Yayasan Kanopi Hijau Indonesia mendesak arapat penegak hukum baik kepolisian maupun Dirjen Penegakan Hukum Kementerian Lingkungan Hidup dan Kehutanan mengusut dugaan pelanggaran hukum atas pembuangan limbah cair Pembangkit Listrik Tenaga Uap (PLTU) batu bara Teluk Sepang yang dioperasikan PT Tenaga Listrik Bengkulu yang belum memiliki izin buang limbah.
“Kalau dibiarkan tanpa diproses hukum maka patut kita pertanyakan upaya penegakan hukum di negeri ini,” kata Juru Kampanye Energi Yayasan Kanopi Hijau Indonesia, Olan Sahayu saat konferensi pers di Bengkulu, Selasa.

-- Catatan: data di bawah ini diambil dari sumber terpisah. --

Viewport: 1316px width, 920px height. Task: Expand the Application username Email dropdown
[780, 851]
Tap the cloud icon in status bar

Baca juga: DPRD sesalkan DLHK biarkan PLTU buang limbah cair tanpa izin
Menurut dia, pembuangan limbah cair PLTU batu bara harus memiliki izin dari pihak yang berwenang dalam hal ini Kementerian Lingkungan Hidup dan Kehutanan.

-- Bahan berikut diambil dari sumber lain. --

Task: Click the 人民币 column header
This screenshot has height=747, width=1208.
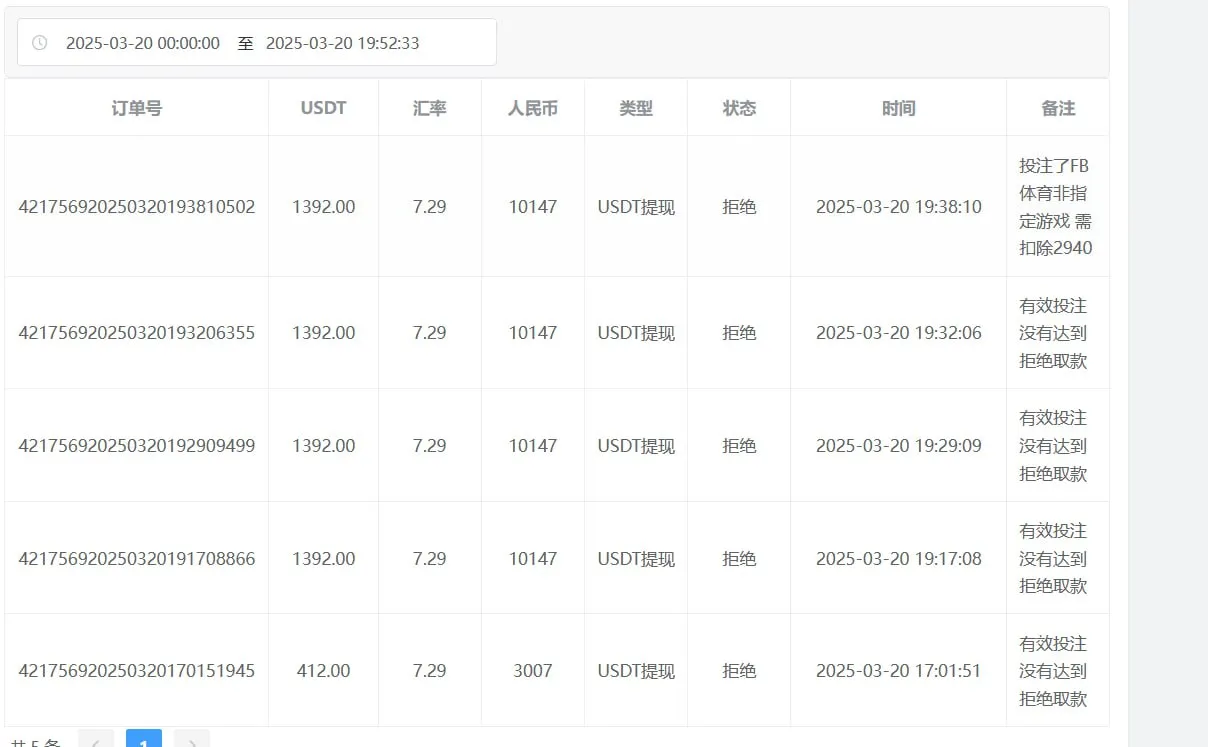Action: point(532,108)
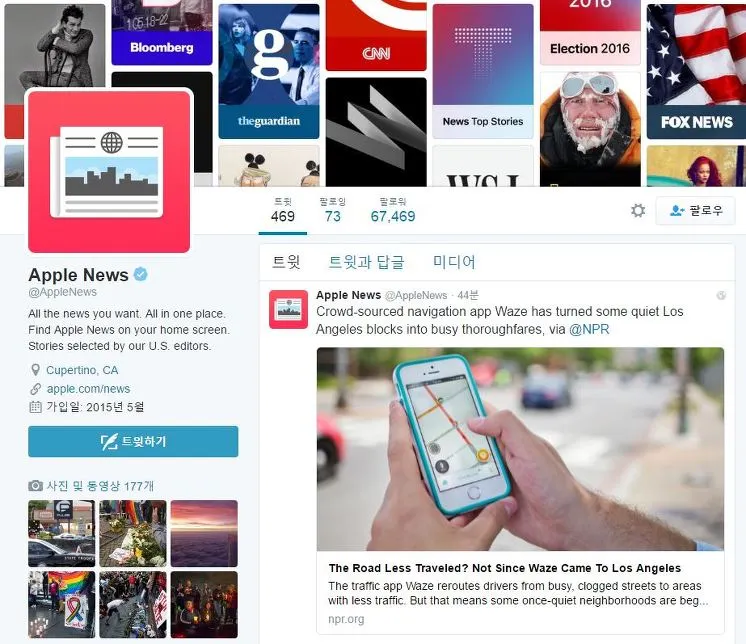Click the 트윗하기 tweet button

(x=133, y=441)
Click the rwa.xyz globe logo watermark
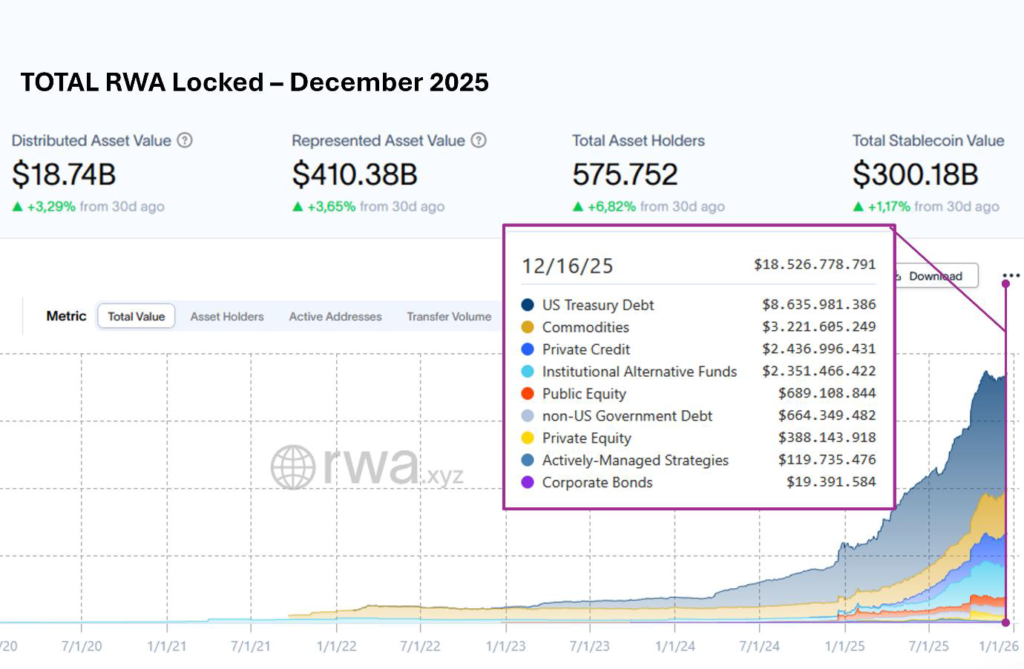 [x=293, y=468]
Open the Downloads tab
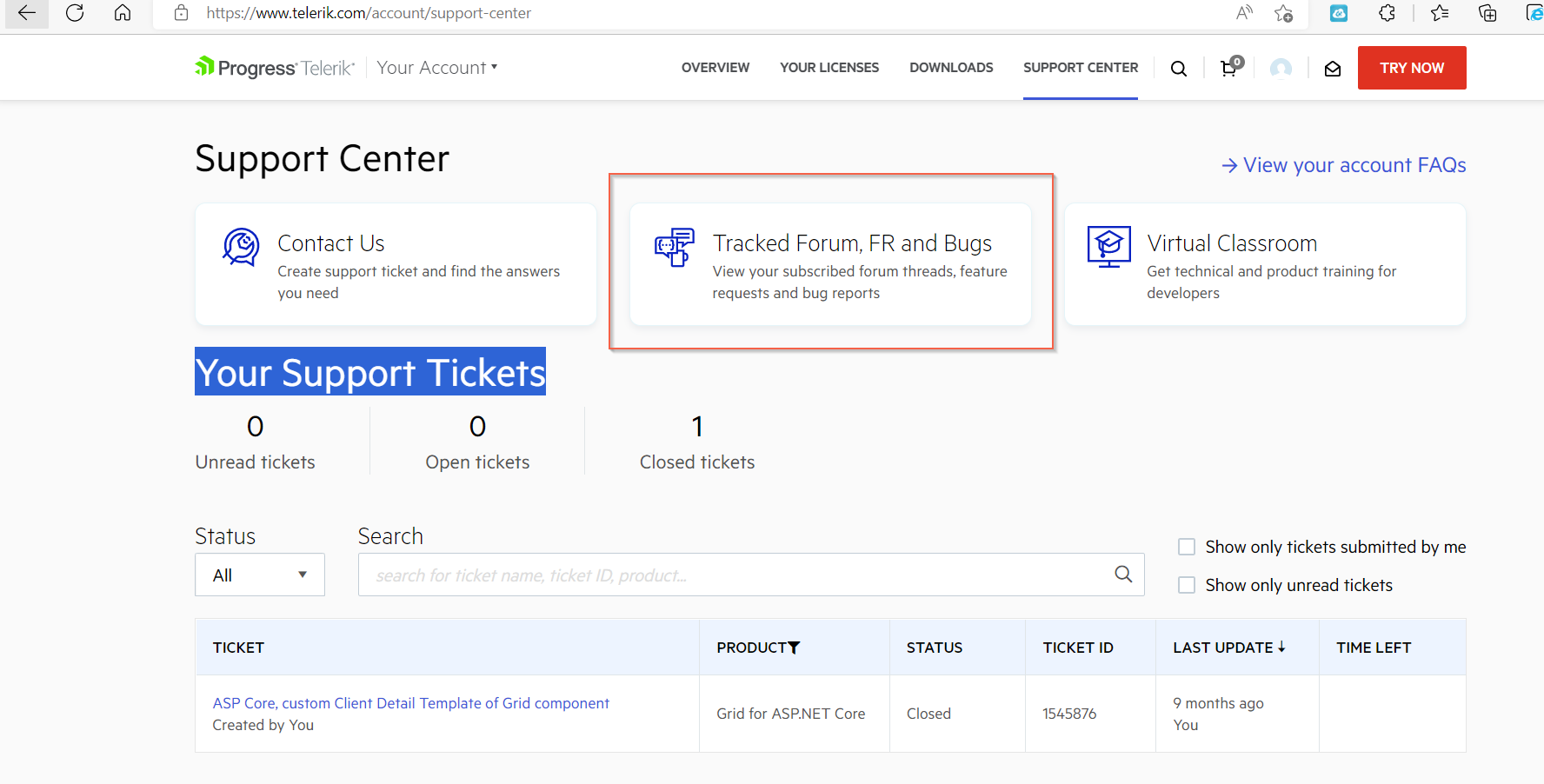The image size is (1544, 784). click(x=951, y=68)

Sementara dari keterangan Kabid Pengelolaan Sampah, Limbah B3 dan Pengendalian Pencemaran Dinas Lingkungan Hidup dan Kehutanan Provinsi Bengkulu, Zainubi menyebutkan bahwa pembuangan limbah dapat dilakukan hingga tiga bulan dengan catatan limbah yang dibuang tidak melebihi ambang baku mutu.
Pertanyaan ini menurut Olan justru keliru dan bertentangan dengan Peraturan Permen LH No 8 Tahun 2009, Kepmen LH No 51 Tahun 2004 dan Permen LH No 12 Tahun 2006 tentang persyaratan dan tata cara perizinan pembuangan air limbah ke laut.

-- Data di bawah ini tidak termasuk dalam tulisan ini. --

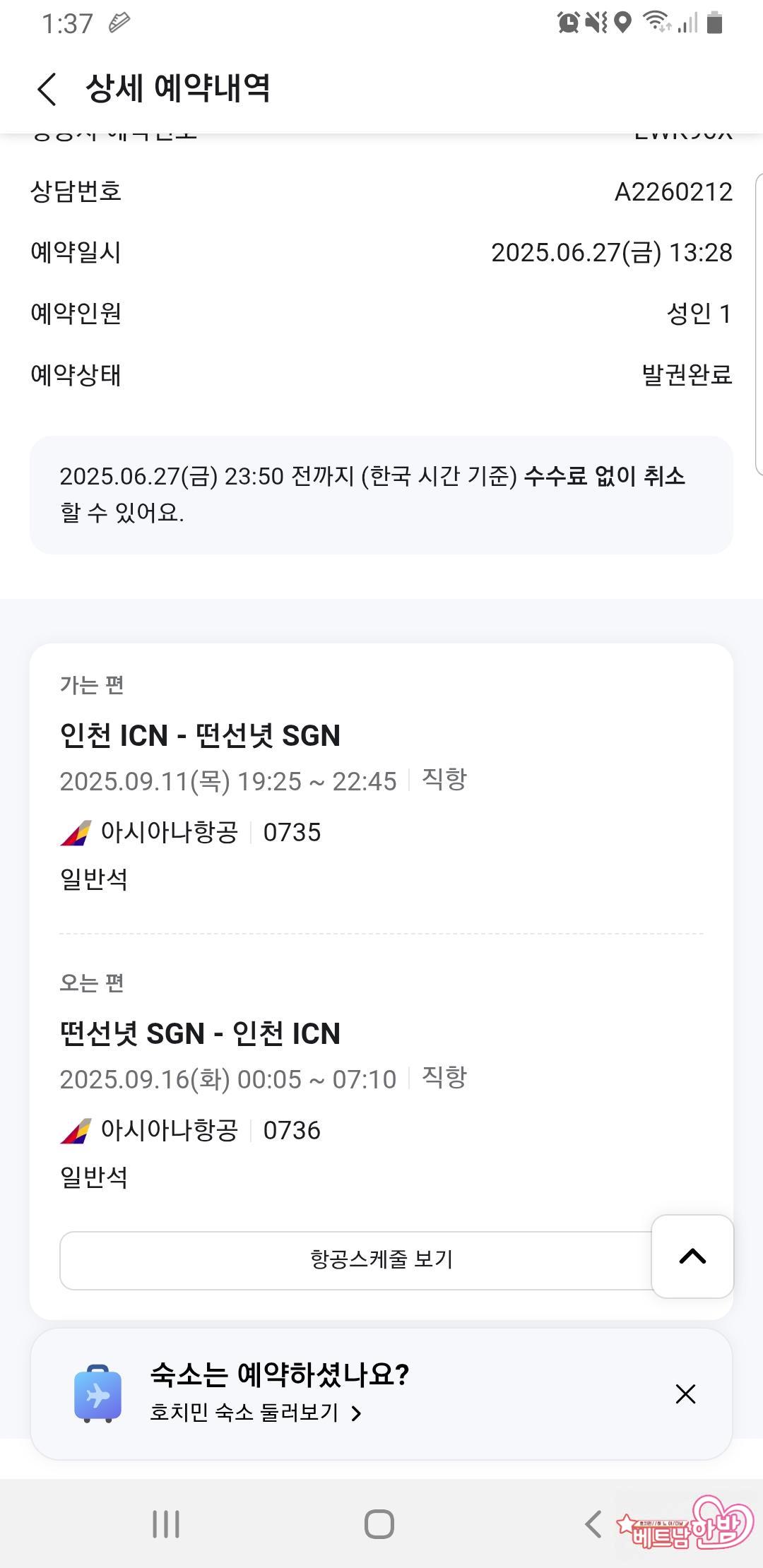Viewport: 763px width, 1568px height.
Task: Select the 인천 ICN - 떤선녓 SGN outbound flight
Action: [x=200, y=735]
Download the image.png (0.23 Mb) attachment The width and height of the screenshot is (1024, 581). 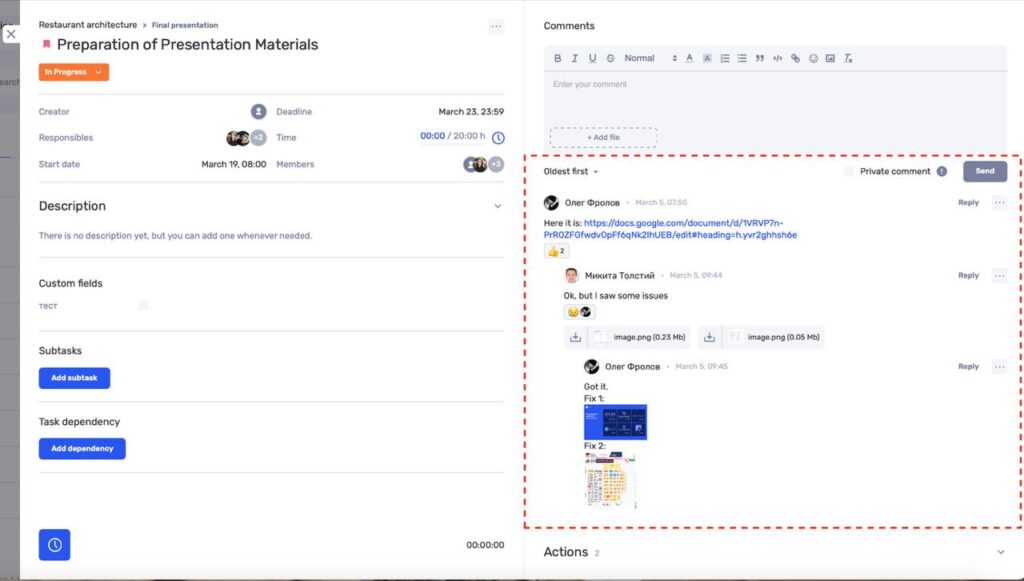[x=575, y=338]
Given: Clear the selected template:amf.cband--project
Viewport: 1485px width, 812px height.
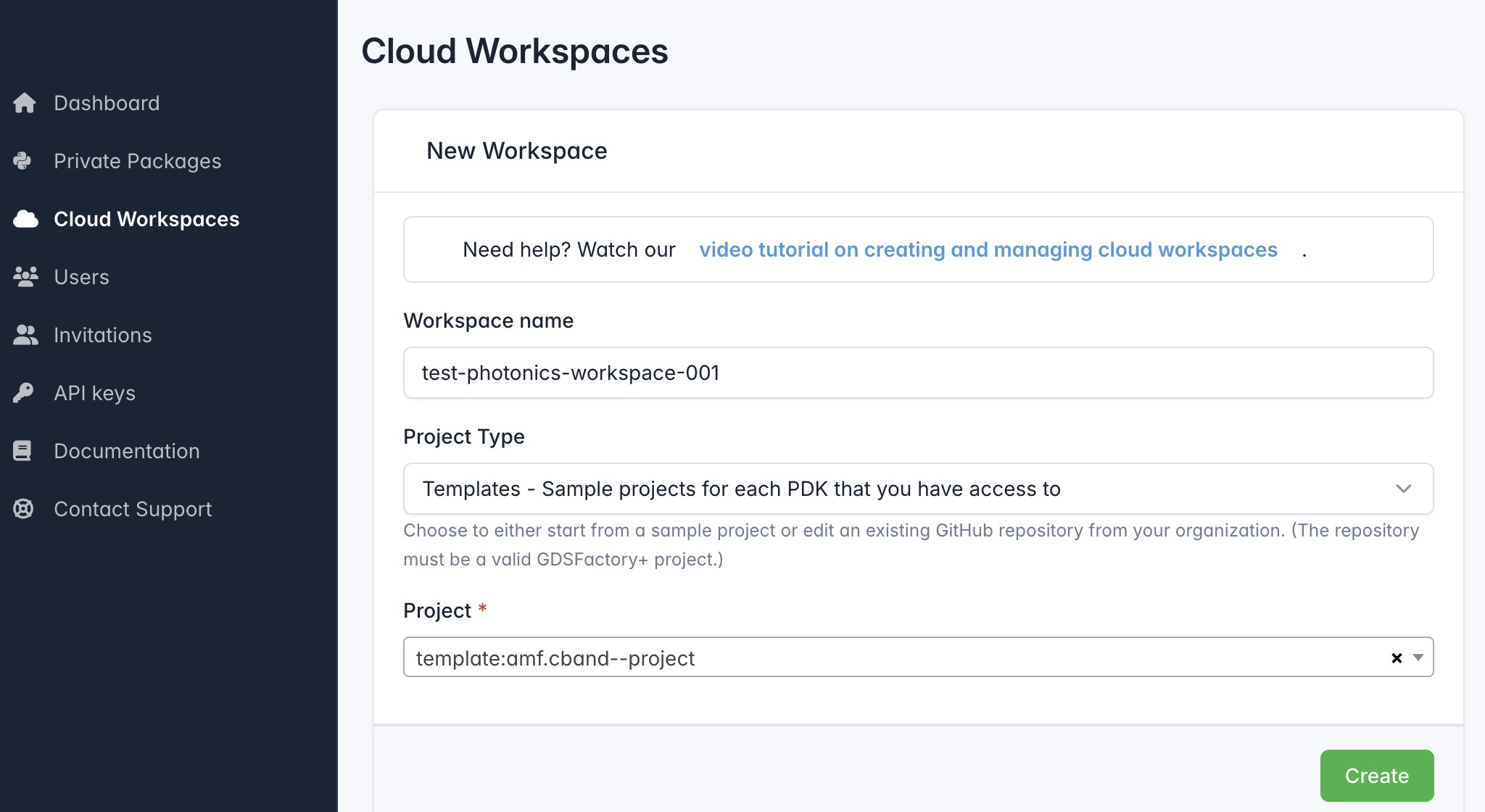Looking at the screenshot, I should coord(1395,658).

“Dalam peraturan ini tidak ada memuat tentang percobaan buang limbah air bahang ke laut untuk mengetahui terlampaui atau tidaknya baku mutu atau tidak. Jadi aparatur DLHK keliru kalau menyebut bisa buang limbah sampai terpenuhi ambang baku mutu,” ujarnya.
Baca juga: Manajemen PLTU Batubara Bengkulu sebut izin limbah dalam proses
Olan mengatakan, dari catatan Kanopi, pasca-uji coba PLTU dan aliran limbah mulai masuk ke laut di sekitar perairan Teluk Sepang, kasus penyu mati mulai muncul.
Dari data yang dimiliki lembaga ini, kematian penyu pertama terdokumentasi pada 10 November 2019 di mana dua penyu mati ditemukan dalam radius 50 meter dari saluran air bahang. Sejak itu, kematian penyu terus beruntun, hinggai 18 Januari 2020 jumlah penyu mati mencapai 28 ekor.
Menurut nelayan setempat sebut Olan, kasus puluhan bangkai penyu terdampar di sekitar Pantai Teluk Sepang belum pernah terjadi sampai proyek PLTU batu bara berdiri dan mengadakan uji coba menghidupkan mesin dan membuang limbah bahang ke laut.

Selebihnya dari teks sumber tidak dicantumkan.